_YOUR INSTRUCTIONS_
Reproduce all of the material below line for line, without changing a single character.

Element and text position data:
--*--
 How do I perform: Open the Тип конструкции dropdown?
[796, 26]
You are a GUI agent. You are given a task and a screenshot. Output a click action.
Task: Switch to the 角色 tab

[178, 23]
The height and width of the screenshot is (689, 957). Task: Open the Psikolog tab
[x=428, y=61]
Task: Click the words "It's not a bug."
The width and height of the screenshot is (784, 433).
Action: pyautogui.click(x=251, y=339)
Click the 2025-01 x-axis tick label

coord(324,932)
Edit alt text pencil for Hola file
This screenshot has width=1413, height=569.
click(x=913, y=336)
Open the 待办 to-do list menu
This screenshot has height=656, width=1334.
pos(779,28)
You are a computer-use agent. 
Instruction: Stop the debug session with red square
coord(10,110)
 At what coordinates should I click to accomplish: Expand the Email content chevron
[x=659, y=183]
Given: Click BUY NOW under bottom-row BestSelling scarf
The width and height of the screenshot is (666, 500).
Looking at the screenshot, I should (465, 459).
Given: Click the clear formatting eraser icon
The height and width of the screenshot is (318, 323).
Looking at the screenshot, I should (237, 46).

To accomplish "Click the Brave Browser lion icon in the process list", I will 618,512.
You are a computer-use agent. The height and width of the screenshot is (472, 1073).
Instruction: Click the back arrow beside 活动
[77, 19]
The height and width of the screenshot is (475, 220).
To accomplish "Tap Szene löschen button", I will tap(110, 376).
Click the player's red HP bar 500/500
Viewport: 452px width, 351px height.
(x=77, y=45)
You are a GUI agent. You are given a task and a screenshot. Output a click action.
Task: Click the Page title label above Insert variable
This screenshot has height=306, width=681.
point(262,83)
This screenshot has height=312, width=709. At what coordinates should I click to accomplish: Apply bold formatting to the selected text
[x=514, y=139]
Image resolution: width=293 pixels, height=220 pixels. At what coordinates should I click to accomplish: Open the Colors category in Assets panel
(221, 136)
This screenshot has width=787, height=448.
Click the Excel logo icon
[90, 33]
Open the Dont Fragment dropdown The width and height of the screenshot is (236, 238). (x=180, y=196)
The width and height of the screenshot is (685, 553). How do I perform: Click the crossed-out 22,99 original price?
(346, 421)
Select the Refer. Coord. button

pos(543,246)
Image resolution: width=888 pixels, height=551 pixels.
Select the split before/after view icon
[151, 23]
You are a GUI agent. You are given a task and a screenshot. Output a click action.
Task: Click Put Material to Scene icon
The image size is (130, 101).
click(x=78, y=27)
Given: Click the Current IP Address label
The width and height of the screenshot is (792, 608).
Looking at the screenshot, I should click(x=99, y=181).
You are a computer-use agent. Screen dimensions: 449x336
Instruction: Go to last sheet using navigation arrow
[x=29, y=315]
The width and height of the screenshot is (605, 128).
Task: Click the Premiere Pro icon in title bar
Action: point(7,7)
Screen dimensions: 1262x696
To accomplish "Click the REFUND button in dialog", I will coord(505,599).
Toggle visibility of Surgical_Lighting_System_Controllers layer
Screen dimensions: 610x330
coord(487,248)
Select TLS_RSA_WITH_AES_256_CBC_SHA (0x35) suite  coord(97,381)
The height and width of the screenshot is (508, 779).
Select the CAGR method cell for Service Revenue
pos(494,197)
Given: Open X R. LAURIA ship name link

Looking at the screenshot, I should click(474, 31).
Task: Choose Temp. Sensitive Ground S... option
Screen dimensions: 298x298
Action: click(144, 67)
--*--
_CORRECT RESULT_
 How do I perform: Open the Тип конструкции dropdown?
[796, 26]
You are a GUI agent. You are given a task and a screenshot. Output a click action.
Task: Switch to the 角色 tab

[178, 23]
The height and width of the screenshot is (689, 957). Task: Open the Psikolog tab
[x=428, y=61]
Task: Click the words "It's not a bug."
The width and height of the screenshot is (784, 433).
Action: pyautogui.click(x=251, y=339)
Click the 2025-01 x-axis tick label

coord(324,932)
Edit alt text pencil for Hola file
This screenshot has width=1413, height=569.
click(x=913, y=336)
Open the 待办 to-do list menu
This screenshot has height=656, width=1334.
pos(779,28)
You are a computer-use agent. 
Instruction: Stop the debug session with red square
coord(10,110)
 At what coordinates should I click to accomplish: Expand the Email content chevron
[x=659, y=183]
Given: Click BUY NOW under bottom-row BestSelling scarf
The width and height of the screenshot is (666, 500).
Looking at the screenshot, I should (465, 459).
Given: Click the clear formatting eraser icon
The height and width of the screenshot is (318, 323).
Looking at the screenshot, I should (237, 46).

To accomplish "Click the Brave Browser lion icon in the process list", I will 618,512.
You are a computer-use agent. The height and width of the screenshot is (472, 1073).
Instruction: Click the back arrow beside 活动
[77, 19]
The height and width of the screenshot is (475, 220).
To accomplish "Tap Szene löschen button", I will tap(110, 376).
Click the player's red HP bar 500/500
Viewport: 452px width, 351px height.
(x=77, y=45)
You are a GUI agent. You are given a task and a screenshot. Output a click action.
Task: Click the Page title label above Insert variable
This screenshot has height=306, width=681.
point(262,83)
This screenshot has height=312, width=709. At what coordinates should I click to accomplish: Apply bold formatting to the selected text
[x=514, y=139]
Image resolution: width=293 pixels, height=220 pixels. At what coordinates should I click to accomplish: Open the Colors category in Assets panel
(221, 136)
This screenshot has width=787, height=448.
Click the Excel logo icon
[90, 33]
Open the Dont Fragment dropdown The width and height of the screenshot is (236, 238). (x=180, y=196)
The width and height of the screenshot is (685, 553). How do I perform: Click the crossed-out 22,99 original price?
(346, 421)
Select the Refer. Coord. button

pos(543,246)
Image resolution: width=888 pixels, height=551 pixels.
Select the split before/after view icon
[151, 23]
You are a GUI agent. You are given a task and a screenshot. Output a click action.
Task: Click Put Material to Scene icon
The image size is (130, 101).
click(x=78, y=27)
Given: Click the Current IP Address label
The width and height of the screenshot is (792, 608).
Looking at the screenshot, I should click(x=99, y=181).
You are a computer-use agent. Screen dimensions: 449x336
Instruction: Go to last sheet using navigation arrow
[x=29, y=315]
The width and height of the screenshot is (605, 128).
Task: Click the Premiere Pro icon in title bar
Action: point(7,7)
Screen dimensions: 1262x696
To accomplish "Click the REFUND button in dialog", I will coord(505,599).
Toggle visibility of Surgical_Lighting_System_Controllers layer
Screen dimensions: 610x330
coord(487,248)
Select TLS_RSA_WITH_AES_256_CBC_SHA (0x35) suite  coord(97,381)
The height and width of the screenshot is (508, 779).
Select the CAGR method cell for Service Revenue
pos(494,197)
Given: Open X R. LAURIA ship name link

Looking at the screenshot, I should click(474, 31).
Task: Choose Temp. Sensitive Ground S... option
Screen dimensions: 298x298
Action: click(144, 67)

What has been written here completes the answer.